▶ _EXTRACT TO READ_
◇ ◇ ◇ ◇

The European Energy Markets: The Liberalization Processes*

1.1 Introduction

The European Union (EU) was a project that started after the end of World War II and the forerunners at that time had one simple goal in their minds: to reinforce the co-operation amongst European States and consolidate this co-operation in different aspects of economic, social and political fields. The starting point for achieving this goal was the economic integration and the latter subsequently would lead to political integration. The foundations were laid in 1951 when the European Coal and Steel Community (ECSC) was established. The latter is seen as the foundational pillar of the European integration. The ECSC objectives were clear and it was hailed as the stepping stone which could progressively lead towards a ‘European Federation’. Steadily, every industry was integrated into the common market and at the 1990s, it was natural gas and electricity's turn to join the common market. Hence, state monopolies have started to compete with private enterprises across the EU in a process which is known as liberalization. The aim of liberalization is straightforward: contributing to ensuring co-operation across Europe by establishing a common European market for electricity and natural gas that would enable any consumer to buy electricity and gas from any producer, wherever they are within the EU (Iovino, 2012; Iovino, 2015). This premise is grounded on microeconomic theory which postulates that competition and the profit promote internal (production) and external (market) efficiency, and the efficiency is transferred to customers and the economy in the form of lower prices and costs. The European electricity and gas market liberalization represents the world's most extensive cross-jurisdiction reform of the electricity and gas sector involving integration of distinct state-level or national markets (Jamasb & Pollitt, 2005).

◇ ◇ ◇ ◇

[Rows of pointing data]
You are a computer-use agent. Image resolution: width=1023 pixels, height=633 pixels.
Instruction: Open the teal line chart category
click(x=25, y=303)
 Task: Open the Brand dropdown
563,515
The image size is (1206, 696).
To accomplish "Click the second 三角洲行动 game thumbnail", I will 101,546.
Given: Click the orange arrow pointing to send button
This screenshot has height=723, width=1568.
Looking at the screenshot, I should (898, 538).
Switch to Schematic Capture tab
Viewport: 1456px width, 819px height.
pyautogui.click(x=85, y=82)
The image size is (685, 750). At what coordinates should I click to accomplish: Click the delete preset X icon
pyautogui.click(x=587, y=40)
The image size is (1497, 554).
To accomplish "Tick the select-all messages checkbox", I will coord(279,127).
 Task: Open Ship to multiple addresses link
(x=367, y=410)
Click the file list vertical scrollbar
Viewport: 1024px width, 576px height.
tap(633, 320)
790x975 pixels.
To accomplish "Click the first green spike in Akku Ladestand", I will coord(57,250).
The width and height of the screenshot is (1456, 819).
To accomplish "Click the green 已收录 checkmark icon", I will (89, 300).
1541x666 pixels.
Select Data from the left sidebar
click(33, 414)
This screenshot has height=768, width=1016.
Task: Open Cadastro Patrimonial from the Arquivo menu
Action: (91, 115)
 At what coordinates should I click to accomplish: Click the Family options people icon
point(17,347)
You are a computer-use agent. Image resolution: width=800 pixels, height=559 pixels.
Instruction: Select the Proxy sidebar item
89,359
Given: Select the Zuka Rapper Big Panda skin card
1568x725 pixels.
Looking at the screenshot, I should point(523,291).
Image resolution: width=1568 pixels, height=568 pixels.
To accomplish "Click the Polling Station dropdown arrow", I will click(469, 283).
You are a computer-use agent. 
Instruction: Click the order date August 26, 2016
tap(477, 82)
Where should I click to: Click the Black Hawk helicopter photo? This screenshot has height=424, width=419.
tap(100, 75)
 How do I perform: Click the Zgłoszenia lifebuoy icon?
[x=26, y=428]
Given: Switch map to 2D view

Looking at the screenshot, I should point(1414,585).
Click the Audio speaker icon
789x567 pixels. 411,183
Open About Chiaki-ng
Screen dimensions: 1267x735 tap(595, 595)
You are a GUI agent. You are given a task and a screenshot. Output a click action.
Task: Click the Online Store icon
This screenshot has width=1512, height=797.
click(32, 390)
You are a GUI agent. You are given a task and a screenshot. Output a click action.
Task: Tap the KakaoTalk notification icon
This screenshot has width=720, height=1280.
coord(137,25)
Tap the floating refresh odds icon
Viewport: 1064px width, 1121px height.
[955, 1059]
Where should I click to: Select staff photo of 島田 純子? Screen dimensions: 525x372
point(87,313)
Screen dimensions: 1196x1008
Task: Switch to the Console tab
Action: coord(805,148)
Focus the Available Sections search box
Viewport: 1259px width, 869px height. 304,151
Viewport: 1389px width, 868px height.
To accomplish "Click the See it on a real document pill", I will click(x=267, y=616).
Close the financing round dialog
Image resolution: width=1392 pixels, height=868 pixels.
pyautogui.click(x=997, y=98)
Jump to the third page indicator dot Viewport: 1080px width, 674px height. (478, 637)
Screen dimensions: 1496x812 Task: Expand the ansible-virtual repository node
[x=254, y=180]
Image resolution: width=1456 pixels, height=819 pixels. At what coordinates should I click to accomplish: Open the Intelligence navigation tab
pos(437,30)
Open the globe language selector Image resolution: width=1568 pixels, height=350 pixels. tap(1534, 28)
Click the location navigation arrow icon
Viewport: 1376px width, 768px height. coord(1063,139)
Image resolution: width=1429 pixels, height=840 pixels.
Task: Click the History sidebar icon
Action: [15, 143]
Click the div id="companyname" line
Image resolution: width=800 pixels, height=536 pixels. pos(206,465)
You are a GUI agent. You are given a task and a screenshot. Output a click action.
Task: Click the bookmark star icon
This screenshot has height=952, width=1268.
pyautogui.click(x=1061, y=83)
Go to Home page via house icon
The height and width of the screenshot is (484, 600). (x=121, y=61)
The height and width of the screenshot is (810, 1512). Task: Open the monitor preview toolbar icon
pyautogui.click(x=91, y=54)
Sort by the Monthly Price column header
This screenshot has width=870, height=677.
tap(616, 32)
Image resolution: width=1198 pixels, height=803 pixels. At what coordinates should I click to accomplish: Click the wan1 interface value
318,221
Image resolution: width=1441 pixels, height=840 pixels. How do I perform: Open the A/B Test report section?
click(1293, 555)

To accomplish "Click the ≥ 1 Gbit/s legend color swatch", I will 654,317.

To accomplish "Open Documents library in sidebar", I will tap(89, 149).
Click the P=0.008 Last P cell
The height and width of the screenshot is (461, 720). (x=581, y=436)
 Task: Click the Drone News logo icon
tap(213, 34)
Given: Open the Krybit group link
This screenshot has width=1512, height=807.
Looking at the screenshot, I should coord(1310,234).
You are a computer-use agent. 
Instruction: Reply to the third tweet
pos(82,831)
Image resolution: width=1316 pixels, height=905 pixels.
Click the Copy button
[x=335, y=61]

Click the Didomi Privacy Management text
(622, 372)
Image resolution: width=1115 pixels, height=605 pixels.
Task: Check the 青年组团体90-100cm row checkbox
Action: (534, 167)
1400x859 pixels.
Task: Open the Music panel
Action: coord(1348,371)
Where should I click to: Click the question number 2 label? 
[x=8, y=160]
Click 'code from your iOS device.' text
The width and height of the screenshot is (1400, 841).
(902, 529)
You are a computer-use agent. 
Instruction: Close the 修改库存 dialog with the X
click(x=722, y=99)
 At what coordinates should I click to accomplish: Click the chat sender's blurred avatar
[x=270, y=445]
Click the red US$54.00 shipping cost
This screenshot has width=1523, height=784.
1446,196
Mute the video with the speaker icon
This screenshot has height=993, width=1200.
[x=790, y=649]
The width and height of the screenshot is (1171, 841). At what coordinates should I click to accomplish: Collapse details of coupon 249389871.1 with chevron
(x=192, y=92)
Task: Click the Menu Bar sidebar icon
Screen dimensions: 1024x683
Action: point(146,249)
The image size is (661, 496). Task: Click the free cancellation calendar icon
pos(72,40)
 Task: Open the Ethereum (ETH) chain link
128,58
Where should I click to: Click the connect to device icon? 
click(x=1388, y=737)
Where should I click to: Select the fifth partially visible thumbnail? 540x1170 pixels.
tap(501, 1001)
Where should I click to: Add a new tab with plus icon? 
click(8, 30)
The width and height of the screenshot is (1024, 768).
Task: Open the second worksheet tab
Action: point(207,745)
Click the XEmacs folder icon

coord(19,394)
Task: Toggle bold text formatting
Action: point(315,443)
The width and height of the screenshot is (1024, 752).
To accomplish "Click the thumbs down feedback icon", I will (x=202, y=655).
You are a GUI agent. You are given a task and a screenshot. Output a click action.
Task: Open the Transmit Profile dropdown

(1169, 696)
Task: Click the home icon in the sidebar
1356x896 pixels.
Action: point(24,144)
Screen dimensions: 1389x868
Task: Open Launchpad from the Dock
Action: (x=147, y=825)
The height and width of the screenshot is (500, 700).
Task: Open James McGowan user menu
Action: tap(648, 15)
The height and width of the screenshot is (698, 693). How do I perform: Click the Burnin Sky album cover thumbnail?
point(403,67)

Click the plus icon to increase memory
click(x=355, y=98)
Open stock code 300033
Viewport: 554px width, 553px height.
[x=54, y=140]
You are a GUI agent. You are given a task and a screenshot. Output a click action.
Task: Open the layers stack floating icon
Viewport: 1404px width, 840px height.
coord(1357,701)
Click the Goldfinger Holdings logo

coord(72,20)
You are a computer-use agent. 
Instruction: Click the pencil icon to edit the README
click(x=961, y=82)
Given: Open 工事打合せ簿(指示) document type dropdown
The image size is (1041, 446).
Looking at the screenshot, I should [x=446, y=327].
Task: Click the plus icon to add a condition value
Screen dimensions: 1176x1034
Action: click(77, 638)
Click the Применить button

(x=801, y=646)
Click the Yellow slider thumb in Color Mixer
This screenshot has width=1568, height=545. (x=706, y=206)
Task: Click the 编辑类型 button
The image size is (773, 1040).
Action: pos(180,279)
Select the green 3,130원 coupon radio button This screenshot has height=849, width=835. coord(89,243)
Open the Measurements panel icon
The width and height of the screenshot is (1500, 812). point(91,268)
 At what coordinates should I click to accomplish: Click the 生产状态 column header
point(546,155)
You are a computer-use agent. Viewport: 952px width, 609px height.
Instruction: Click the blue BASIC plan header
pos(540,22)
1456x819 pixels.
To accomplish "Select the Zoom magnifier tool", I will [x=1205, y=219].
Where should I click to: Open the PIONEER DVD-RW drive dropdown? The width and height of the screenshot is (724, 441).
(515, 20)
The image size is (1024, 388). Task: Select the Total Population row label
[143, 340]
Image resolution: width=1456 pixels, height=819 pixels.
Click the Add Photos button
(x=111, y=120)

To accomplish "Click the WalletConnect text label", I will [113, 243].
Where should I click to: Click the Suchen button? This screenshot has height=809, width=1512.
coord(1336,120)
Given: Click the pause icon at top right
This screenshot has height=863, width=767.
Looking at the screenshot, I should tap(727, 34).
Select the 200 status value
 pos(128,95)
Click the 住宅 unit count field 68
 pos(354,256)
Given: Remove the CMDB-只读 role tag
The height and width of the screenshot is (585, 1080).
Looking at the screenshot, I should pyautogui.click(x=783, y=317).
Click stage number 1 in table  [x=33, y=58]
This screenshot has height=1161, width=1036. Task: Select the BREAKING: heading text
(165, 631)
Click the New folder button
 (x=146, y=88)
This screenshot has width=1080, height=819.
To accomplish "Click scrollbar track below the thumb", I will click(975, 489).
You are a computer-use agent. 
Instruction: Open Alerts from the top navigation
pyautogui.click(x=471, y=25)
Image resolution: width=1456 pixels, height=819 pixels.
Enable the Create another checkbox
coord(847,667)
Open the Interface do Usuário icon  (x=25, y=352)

◇ ◇ ◇ ◇

According to the extract on European energy markets, in what year were the foundations of European integration laid, and by what event?

▶ _FULL SOLUTION_
In 1951, when the European Coal and Steel Community (ECSC) was established.